**WHAT IS ASKED**
Continue the article on homework strategies, picking up right after its final line.

**PROVIDED TEXT**
....................

Stop struggling with homework! Try these 7 strategies that work!
Your child brings home a small mountain of homework every night. He sits at the dinner table and just stares at the blank sheet of paper in front of him. Minutes pass, then hours. Nothing’s done. You don’t know what to say or do. You know that if you
sit down to help again, you’re just going to end up doing the whole thing again.
Or maybe your child will tell you she doesn’t have any homework. All quarter, she’s told you, “No homework today.” Or, “I finished it during lunch” Then the report card comes. Her grade was obliterated by a whole quarter’s worth of missing homework.
Kids with disabilities face special challenges when it comes to completing homework.
They could struggle with making a plan about which homework to tackle first. They may be unable to read and comprehend the directions. They may lack the academic skills they need to do the homework.
And let’s face it: those aren’t even the biggest barriers to homework completion.
Distractions are everywhere.
Stuff comes up in a kid’s life. Instead of doing homework, they could be playing video games, chatting with friends online, shooting hoops at the park, or looking up funnies on the internet.
Impulse control is a skill that many kids with disabilities struggle with. And nowadays, with Internet devices that fit into our pockets, distractions are so much more prevalent than there were just 10 years ago.
But Wait! There’s hope!

....................

(Source records)
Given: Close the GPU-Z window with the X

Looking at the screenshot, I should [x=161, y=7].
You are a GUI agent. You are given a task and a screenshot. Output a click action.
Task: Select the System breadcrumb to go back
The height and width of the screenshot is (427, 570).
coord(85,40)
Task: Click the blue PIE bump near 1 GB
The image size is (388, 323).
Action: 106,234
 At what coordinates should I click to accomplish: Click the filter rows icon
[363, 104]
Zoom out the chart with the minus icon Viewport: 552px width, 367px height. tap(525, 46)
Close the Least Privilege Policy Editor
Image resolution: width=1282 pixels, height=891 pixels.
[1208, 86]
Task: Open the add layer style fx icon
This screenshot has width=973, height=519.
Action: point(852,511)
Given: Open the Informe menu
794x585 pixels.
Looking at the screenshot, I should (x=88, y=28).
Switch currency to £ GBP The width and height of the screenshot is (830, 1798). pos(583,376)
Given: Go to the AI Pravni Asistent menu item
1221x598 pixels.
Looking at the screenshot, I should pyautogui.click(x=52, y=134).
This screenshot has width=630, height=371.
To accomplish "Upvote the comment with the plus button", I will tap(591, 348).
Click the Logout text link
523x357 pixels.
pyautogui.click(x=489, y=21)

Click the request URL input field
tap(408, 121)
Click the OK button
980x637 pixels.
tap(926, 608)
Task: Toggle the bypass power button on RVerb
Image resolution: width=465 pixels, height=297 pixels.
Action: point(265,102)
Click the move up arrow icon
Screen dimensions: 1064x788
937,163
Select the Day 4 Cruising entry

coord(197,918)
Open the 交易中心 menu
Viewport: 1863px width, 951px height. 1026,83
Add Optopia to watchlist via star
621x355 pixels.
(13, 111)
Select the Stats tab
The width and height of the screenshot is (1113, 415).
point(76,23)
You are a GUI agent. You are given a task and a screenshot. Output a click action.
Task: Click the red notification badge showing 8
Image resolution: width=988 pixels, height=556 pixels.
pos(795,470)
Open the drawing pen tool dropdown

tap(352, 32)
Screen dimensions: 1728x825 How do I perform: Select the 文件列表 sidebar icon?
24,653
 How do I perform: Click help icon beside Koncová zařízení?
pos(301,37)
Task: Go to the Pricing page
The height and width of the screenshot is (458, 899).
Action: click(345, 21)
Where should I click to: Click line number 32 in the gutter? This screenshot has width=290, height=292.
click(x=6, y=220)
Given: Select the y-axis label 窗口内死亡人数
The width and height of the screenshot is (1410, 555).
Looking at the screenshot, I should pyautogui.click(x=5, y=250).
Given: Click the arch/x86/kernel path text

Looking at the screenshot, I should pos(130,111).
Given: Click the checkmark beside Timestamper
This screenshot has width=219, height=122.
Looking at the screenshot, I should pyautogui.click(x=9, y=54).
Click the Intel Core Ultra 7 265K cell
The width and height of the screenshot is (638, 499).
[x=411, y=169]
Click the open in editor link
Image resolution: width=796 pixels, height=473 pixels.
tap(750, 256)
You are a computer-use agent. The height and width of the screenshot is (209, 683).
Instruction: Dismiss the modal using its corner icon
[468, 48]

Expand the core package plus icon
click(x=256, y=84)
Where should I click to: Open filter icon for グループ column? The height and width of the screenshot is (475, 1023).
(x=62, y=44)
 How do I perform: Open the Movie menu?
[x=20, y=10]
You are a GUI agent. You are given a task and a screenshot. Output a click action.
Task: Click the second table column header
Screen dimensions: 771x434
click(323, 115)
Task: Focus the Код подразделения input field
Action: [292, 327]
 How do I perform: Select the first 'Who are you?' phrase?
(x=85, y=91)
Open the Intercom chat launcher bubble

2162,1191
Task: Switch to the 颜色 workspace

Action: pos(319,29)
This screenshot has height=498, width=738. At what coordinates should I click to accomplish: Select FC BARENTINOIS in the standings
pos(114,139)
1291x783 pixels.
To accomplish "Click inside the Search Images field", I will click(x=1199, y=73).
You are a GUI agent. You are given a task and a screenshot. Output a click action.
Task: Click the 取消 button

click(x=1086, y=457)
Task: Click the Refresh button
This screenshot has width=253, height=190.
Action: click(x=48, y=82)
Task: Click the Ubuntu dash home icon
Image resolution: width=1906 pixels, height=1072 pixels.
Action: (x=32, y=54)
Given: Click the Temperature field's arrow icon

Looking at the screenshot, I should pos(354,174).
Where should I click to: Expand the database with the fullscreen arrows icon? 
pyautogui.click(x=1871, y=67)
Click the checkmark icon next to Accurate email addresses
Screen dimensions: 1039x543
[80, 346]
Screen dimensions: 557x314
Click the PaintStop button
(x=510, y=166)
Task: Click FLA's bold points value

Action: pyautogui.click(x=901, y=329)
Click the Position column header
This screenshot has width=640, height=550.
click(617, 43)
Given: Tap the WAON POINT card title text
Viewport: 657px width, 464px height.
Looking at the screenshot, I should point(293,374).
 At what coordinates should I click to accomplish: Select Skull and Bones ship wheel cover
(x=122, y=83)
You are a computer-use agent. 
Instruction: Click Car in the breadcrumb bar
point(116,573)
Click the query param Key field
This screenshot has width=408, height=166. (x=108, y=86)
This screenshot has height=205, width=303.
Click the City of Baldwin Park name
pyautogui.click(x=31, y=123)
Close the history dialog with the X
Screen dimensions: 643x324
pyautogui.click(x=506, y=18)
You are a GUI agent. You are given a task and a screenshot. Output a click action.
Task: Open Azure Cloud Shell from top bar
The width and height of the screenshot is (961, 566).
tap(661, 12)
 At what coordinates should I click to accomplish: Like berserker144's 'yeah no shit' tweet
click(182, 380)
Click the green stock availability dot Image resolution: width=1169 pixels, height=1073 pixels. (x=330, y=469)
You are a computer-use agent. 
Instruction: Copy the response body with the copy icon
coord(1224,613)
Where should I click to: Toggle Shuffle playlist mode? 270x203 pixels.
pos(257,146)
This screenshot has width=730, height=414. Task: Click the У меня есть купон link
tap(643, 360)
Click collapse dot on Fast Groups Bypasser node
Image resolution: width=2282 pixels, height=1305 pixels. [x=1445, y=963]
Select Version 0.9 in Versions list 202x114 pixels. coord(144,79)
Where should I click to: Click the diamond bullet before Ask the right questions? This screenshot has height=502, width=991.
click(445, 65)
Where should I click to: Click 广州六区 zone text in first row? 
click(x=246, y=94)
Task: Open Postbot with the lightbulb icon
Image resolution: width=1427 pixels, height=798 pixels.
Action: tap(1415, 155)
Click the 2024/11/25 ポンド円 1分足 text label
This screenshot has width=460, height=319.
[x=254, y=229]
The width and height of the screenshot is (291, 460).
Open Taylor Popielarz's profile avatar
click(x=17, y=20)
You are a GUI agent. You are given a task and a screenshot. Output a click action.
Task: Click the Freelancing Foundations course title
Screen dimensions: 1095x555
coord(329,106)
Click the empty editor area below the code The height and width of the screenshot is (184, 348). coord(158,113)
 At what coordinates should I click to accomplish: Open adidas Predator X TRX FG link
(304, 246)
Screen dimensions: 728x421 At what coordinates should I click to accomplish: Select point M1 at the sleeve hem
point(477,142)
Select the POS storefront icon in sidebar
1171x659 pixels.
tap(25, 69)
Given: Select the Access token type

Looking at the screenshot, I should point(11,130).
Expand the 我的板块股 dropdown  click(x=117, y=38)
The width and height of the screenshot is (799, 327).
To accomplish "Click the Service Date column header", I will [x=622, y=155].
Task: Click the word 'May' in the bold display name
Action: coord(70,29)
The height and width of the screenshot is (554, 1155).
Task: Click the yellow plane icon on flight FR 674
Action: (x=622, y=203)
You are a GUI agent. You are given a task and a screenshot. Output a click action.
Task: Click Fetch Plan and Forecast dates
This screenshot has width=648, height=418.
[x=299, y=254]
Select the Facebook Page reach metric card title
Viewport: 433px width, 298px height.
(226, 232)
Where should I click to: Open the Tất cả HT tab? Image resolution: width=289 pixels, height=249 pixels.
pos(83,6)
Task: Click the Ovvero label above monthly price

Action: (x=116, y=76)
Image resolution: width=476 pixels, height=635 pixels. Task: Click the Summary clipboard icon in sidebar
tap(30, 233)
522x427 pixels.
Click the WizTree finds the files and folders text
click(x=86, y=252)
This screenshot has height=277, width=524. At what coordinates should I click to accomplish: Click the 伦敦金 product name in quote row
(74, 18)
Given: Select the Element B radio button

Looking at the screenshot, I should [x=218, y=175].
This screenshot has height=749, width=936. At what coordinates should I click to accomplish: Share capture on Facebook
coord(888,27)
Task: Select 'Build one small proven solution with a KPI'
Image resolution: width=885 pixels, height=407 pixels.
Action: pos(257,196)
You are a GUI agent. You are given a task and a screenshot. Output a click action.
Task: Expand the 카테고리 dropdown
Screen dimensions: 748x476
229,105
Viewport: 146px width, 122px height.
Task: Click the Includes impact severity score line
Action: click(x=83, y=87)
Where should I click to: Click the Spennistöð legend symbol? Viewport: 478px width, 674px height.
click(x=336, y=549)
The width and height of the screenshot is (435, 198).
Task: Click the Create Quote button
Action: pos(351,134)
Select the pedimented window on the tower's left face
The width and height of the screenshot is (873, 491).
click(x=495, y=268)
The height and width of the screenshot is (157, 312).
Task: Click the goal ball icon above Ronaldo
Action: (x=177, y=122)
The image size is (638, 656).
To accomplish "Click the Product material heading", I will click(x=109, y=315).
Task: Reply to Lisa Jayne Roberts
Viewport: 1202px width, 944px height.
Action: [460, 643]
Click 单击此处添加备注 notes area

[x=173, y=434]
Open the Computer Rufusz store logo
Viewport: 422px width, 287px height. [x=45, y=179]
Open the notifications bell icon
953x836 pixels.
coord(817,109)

....................

**RESPONSE TO THE EXERCISE**
There are things that you can do at home to help your child become better at starting and completing homework independently.
You can get your child in the habit of tuning out distractions is by creating a clear time and place where distractions are not allowed. Homework should be completed at a regular time in a regular place. Once all the homework is done, they can go back to texting friends, skateboarding, or playing Super Smash Bros.
You can put systems in place to take the decision making out of it.
There’s no “maybe I’ll play 30 min of Minecraft before I’ll start my homework.”
There’s no “Oooh Becky’s online! I want to say ‘hi’ to her!”
Just stick with the systems, and your child won’t have to battle all the distractions.
Put systems in place.
When you systematize homework, you cut out all the guesswork, the fighting, and endless detective work. You take impulse control and distractions out of the equation.
What your child needs to get homework done is a systematic approach. Like a factory line, you want to automatize as much of the homework process as you can.
The real reason kids don’t do homework is because they lack the support they need to complete homework.
Try these strategies to establish routines that will help your child do homework without you constantly standing over their shoulder.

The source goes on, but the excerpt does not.